I agree that IF all we had to do to get alignment was the sort of stuff we are currently doing, the world would be as you describe. But instead there will be a significant safety tax.

The last paragraph stood out to me (emphasis mine).

Second, we believe it would be unintuitively risky and difficult to stop the creation of superintelligence. Because the upsides are so tremendous, the cost to build it decreases each year, the number of actors building it is rapidly increasing, and it’s inherently part of the technological path we are on, stopping it would require something like a global surveillance regime, and even that isn’t guaranteed to work. So we have to get it right.

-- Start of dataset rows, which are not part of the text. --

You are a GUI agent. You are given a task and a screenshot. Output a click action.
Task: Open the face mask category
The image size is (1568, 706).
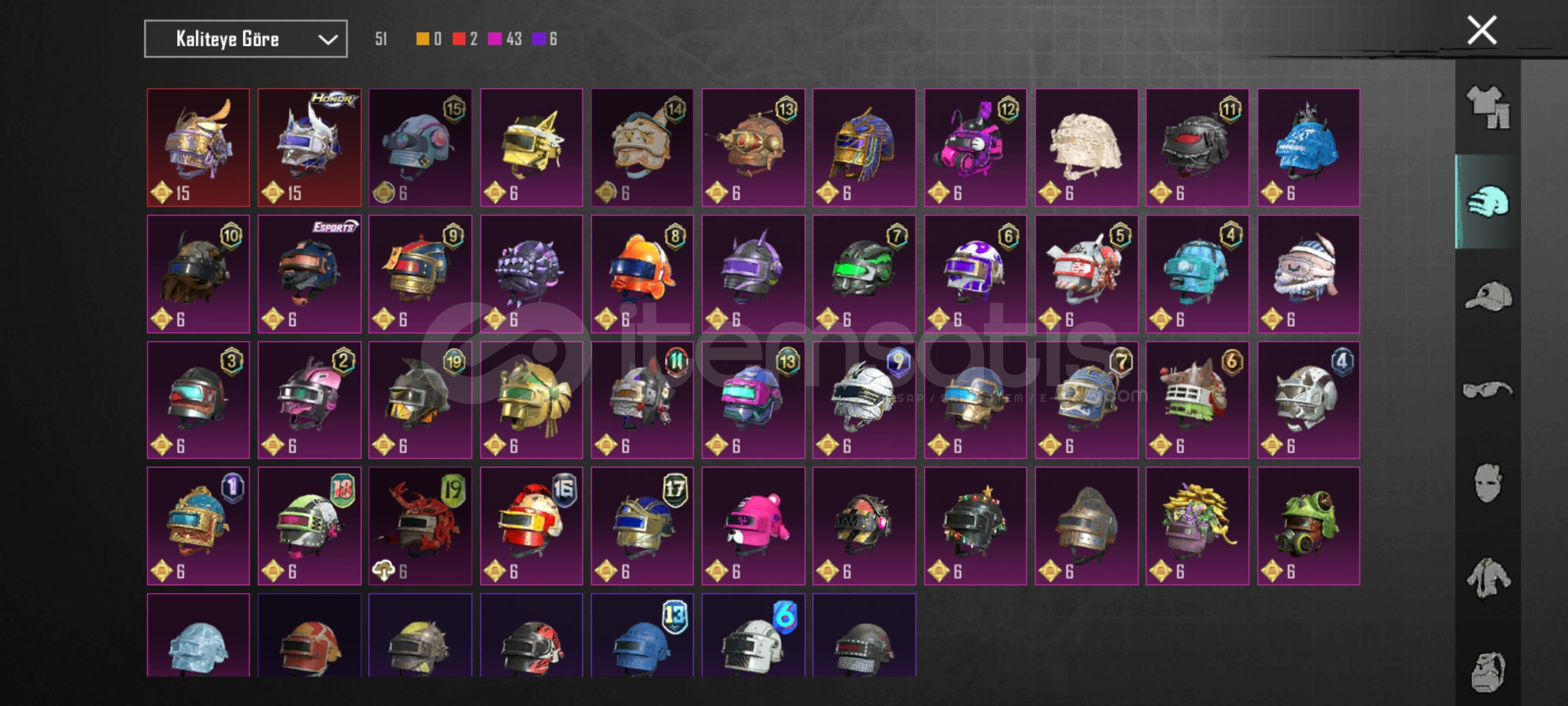[1488, 483]
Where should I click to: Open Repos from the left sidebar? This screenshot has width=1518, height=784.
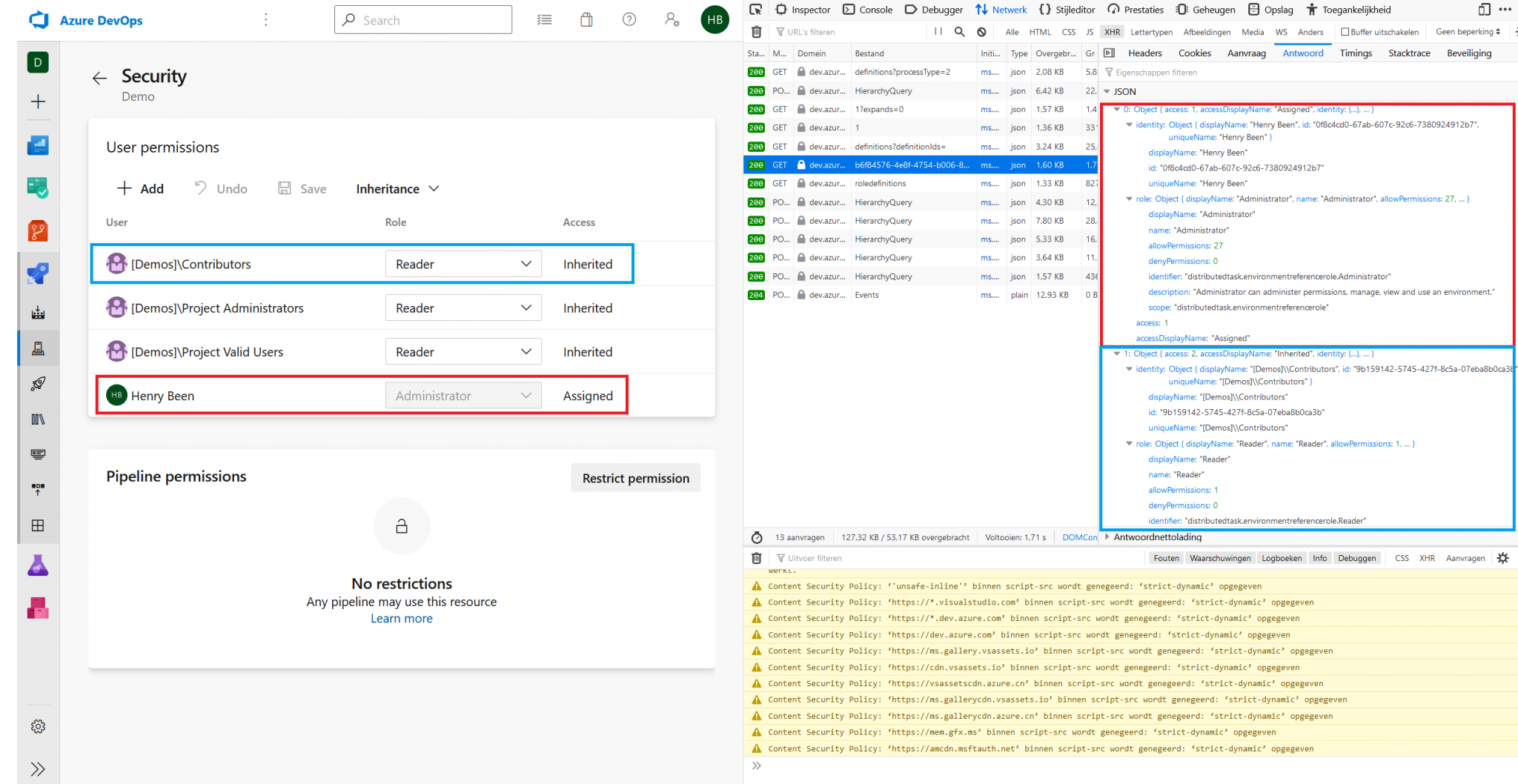[38, 230]
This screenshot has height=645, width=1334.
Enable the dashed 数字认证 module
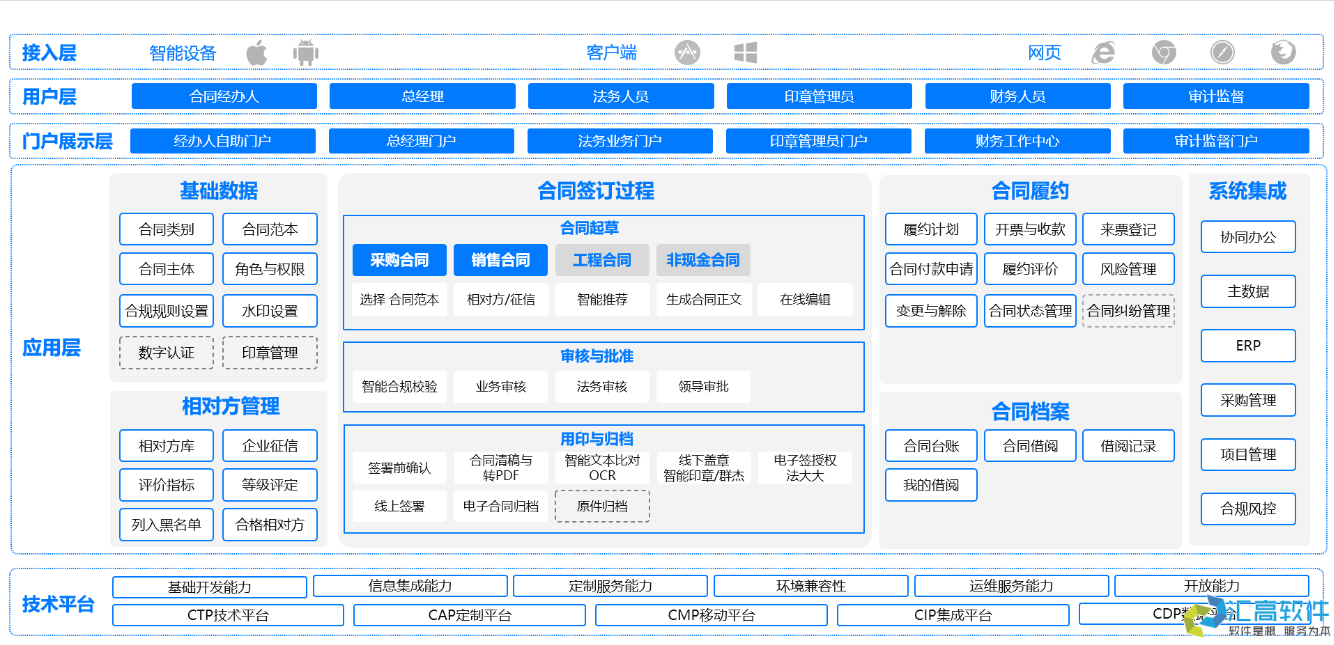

There are efforts in AI governance that definitely don't look like "global surveillance regime"! Taking the part above at face value, the authors seem to think that such efforts are not sufficient. But earlier on the post they talk about useful things that one could do in the AI governance field (lab coordination, independent IAEA-like authority), so I'm left confused about the authors' models of what's feasible and what's not.

The passage also makes me worried that the authors are, despite their encouragement of coordination and audits, skeptical or even opposing to efforts to stop building dangerous AIs. (Perhaps this should have already been obvious from OpenAI pushing the capabilities frontier, but anyways.)

When they say stopping I think they refer to stopping it forever, instead of slowing down, regulating and even pausing development.

Which I think is something pretty much everyone agrees on.